### Given instruction
Start at the line containing "Image resolution: width=1280 pixels, height=503" and end with the line containing "click(x=22, y=245)". Rewrite those lines with "magnifier" swapped for "magnifying glass", leaving everything else as is.

━━━━━ Listing

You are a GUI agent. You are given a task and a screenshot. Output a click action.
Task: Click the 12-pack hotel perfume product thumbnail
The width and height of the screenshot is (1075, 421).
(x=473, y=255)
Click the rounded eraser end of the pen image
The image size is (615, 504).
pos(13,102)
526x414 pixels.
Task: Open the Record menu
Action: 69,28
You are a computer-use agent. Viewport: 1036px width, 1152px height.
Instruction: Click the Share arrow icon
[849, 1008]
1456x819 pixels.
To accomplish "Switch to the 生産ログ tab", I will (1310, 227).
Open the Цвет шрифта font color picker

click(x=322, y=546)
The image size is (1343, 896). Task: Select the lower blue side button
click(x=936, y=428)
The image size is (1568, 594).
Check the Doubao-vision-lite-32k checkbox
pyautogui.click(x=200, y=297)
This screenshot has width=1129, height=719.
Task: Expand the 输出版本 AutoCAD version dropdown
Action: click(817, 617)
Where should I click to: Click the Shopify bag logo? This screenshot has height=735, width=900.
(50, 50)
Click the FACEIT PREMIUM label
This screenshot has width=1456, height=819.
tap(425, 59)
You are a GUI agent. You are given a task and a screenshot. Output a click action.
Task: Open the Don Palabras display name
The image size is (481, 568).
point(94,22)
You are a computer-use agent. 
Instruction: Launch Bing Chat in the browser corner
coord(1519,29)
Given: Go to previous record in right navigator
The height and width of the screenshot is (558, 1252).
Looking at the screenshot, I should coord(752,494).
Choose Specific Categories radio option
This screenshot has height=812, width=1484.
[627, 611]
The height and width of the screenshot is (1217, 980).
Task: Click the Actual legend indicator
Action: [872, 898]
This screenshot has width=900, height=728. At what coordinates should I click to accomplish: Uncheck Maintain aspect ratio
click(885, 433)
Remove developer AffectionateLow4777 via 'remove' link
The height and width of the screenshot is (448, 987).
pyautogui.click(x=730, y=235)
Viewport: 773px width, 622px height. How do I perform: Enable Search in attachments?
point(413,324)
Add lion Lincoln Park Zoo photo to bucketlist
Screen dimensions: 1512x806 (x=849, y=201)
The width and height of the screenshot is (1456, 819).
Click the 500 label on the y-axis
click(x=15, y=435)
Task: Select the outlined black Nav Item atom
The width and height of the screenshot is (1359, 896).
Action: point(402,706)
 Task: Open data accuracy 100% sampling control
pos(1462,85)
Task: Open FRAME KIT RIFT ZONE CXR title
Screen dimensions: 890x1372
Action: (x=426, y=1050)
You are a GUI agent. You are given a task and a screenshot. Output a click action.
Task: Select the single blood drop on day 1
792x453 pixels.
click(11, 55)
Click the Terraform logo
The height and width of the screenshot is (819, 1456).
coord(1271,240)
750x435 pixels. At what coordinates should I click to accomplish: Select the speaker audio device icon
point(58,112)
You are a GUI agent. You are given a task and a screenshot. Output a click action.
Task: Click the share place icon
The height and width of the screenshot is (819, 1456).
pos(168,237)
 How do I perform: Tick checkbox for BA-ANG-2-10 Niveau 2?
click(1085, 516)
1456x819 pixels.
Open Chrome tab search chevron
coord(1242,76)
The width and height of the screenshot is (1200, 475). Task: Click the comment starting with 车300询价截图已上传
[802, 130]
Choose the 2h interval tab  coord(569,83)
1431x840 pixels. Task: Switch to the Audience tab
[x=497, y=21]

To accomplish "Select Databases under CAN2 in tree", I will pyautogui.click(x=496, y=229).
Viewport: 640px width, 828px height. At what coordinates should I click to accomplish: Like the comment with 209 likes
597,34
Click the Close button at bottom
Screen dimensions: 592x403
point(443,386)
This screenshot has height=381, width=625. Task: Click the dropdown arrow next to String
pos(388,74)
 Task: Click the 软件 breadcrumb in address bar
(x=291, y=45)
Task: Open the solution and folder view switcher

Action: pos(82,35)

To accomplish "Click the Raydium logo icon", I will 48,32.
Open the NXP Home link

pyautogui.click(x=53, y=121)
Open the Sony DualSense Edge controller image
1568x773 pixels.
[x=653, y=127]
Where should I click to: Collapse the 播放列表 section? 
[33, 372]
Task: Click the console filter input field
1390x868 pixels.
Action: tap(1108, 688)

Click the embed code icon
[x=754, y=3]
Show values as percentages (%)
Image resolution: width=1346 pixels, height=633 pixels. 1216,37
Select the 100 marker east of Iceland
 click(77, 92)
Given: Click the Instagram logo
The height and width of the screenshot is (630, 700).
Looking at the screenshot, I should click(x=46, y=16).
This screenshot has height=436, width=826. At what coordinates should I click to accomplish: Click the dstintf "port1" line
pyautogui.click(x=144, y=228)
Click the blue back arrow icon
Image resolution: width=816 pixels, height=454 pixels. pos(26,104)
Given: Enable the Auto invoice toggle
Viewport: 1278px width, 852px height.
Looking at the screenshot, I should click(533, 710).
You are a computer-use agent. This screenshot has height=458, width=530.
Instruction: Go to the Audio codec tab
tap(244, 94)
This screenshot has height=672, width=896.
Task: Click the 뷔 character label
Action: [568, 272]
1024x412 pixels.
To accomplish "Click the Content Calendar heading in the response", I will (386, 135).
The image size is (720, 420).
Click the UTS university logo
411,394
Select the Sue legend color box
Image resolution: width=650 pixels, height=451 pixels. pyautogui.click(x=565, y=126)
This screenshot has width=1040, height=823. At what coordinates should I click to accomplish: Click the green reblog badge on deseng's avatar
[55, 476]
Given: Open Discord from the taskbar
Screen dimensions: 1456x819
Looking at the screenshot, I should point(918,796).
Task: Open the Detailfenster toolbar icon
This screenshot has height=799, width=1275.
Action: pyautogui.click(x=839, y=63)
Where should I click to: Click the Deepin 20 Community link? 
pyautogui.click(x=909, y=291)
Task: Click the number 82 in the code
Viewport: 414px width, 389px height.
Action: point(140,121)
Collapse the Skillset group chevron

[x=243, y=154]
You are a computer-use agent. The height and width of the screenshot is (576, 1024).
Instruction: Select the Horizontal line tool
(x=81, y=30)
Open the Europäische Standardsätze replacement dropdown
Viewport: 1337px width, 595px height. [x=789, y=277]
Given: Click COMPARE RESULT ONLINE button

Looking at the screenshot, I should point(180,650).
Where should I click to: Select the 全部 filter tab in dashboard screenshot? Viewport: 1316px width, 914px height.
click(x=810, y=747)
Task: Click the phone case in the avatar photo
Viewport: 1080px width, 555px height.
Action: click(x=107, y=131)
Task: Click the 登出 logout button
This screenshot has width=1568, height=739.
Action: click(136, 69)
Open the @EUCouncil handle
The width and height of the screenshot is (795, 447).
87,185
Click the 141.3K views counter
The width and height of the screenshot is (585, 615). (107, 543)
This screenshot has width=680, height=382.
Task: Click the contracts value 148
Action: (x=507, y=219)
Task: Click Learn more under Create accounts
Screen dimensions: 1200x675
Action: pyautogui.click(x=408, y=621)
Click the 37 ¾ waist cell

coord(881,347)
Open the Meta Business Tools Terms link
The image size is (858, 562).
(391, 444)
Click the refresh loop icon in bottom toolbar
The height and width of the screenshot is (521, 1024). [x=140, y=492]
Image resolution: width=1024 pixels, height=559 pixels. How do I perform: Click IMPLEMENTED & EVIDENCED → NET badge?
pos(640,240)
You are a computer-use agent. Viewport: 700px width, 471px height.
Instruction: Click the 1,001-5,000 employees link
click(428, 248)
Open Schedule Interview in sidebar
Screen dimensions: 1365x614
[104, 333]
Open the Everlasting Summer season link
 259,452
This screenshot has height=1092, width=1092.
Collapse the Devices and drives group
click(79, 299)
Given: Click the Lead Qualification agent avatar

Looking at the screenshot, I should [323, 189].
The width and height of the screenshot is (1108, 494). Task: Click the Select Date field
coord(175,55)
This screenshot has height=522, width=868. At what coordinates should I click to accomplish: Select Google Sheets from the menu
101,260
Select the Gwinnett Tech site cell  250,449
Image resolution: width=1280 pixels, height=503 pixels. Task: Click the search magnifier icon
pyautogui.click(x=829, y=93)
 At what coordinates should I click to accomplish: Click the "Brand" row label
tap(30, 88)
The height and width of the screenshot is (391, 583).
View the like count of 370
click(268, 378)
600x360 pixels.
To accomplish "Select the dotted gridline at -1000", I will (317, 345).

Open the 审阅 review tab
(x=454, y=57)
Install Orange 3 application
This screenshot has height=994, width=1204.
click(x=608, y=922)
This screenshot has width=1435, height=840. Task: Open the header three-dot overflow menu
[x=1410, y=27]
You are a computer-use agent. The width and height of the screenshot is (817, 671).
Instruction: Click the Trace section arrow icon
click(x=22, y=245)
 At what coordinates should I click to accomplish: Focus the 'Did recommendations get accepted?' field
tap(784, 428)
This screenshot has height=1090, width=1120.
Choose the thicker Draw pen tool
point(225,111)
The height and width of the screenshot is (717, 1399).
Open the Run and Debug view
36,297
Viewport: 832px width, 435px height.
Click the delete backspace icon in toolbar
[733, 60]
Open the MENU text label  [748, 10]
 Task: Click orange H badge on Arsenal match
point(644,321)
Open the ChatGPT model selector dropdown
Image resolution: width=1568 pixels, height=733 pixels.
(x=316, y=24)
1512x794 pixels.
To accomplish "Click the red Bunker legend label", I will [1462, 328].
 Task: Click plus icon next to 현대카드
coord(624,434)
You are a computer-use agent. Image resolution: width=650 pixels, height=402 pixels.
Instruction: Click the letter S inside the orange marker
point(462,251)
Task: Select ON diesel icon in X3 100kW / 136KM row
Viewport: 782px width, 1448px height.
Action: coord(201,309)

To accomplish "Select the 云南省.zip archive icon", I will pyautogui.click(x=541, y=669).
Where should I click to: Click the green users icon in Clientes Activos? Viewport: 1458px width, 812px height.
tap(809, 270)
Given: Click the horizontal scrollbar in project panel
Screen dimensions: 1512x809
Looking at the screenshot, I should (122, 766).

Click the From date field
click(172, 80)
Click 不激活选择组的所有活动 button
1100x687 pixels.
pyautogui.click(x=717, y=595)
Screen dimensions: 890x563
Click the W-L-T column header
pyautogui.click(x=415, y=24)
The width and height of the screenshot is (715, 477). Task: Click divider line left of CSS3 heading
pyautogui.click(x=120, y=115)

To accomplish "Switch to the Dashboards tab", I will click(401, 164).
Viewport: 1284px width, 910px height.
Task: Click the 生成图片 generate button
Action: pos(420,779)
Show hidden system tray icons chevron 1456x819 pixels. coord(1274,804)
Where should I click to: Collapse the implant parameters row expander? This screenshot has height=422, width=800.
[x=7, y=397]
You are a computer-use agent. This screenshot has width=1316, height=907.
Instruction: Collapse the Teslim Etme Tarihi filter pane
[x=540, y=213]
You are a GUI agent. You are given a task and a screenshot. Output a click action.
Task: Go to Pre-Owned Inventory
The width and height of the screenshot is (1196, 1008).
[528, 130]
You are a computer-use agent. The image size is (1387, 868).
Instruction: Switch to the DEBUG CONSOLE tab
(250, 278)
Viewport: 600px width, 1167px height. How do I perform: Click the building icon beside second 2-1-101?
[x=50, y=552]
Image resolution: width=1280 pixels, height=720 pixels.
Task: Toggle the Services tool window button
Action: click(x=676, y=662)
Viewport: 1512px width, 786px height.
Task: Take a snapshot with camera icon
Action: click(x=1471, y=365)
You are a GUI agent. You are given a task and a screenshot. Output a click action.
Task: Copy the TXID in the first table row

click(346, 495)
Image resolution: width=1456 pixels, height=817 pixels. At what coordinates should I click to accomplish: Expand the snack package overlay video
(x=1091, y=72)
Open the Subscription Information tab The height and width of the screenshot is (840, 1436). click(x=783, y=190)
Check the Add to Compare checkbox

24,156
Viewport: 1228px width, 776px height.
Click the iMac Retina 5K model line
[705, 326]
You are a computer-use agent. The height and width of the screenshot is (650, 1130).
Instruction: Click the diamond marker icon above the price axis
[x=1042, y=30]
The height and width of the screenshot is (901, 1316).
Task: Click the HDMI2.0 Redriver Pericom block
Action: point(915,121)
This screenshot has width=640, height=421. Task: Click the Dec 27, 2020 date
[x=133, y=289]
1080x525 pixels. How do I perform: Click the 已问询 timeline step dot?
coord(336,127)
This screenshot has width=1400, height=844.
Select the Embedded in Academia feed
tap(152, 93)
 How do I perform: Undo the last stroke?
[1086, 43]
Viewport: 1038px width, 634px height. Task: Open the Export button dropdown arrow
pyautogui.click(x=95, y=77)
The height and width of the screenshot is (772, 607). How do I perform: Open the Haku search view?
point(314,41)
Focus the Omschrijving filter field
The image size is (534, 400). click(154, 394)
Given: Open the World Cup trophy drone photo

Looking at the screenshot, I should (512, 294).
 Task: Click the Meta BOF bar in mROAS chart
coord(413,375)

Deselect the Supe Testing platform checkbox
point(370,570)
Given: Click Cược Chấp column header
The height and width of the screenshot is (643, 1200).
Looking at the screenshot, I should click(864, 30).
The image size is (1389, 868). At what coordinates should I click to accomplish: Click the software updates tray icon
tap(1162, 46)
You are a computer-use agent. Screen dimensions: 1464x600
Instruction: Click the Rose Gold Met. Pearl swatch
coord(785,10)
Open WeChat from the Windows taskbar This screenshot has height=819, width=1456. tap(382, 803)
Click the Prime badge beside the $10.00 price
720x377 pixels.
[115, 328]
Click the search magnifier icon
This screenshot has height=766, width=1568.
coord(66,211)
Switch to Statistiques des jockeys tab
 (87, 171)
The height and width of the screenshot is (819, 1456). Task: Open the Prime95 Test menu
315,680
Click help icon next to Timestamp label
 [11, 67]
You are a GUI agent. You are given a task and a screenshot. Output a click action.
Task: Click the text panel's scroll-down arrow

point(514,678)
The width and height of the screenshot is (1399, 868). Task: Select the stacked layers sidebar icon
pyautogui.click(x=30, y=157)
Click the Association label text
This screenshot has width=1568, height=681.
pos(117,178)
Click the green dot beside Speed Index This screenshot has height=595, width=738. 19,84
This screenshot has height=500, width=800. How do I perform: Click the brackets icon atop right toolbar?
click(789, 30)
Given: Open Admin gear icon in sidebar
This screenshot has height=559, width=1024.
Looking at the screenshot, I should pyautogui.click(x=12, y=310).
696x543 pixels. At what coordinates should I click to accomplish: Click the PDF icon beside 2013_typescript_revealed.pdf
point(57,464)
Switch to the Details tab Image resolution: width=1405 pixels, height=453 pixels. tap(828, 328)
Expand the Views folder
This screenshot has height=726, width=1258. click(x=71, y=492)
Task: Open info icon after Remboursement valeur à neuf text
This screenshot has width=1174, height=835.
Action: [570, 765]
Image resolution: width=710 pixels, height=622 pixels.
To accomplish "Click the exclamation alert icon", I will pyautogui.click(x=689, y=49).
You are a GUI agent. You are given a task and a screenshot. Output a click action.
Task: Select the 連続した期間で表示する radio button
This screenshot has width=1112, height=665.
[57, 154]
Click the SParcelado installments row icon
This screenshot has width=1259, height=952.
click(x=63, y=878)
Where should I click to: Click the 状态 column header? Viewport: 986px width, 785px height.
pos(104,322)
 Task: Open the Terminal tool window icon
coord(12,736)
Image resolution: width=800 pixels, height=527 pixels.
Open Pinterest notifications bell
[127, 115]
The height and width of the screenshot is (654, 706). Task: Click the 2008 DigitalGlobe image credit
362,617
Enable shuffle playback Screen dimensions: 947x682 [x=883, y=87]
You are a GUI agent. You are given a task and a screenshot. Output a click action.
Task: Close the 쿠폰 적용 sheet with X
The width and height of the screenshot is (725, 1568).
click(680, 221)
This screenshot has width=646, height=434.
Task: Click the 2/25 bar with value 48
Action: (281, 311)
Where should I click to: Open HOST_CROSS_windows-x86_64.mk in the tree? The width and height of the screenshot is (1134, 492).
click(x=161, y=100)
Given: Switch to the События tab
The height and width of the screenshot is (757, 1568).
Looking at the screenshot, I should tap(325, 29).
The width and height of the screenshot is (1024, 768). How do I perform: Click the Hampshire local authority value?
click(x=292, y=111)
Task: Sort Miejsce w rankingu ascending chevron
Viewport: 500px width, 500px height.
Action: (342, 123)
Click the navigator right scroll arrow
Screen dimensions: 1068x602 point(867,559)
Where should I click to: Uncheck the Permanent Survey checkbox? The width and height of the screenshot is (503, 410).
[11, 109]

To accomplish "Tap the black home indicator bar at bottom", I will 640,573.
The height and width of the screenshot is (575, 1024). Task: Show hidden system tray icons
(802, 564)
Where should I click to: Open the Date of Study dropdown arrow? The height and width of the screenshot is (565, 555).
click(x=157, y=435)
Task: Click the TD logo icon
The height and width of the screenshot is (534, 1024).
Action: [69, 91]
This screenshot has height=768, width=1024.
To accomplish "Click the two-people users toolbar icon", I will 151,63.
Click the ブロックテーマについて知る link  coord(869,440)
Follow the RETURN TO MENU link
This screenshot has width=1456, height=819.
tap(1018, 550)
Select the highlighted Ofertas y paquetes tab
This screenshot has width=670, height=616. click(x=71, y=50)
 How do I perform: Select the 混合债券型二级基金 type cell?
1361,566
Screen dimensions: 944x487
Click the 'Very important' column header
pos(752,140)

━━━━━━━━━━

### Task solution
Image resolution: width=1280 pixels, height=503 pixels. Task: Click the search magnifying glass icon
pyautogui.click(x=829, y=93)
 At what coordinates should I click to accomplish: Click the "Brand" row label
tap(30, 88)
The height and width of the screenshot is (391, 583).
View the like count of 370
click(268, 378)
600x360 pixels.
To accomplish "Select the dotted gridline at -1000", I will (317, 345).

Open the 审阅 review tab
(x=454, y=57)
Install Orange 3 application
This screenshot has height=994, width=1204.
click(x=608, y=922)
This screenshot has width=1435, height=840. Task: Open the header three-dot overflow menu
[x=1410, y=27]
You are a computer-use agent. The width and height of the screenshot is (817, 671).
Instruction: Click the Trace section arrow icon
click(x=22, y=245)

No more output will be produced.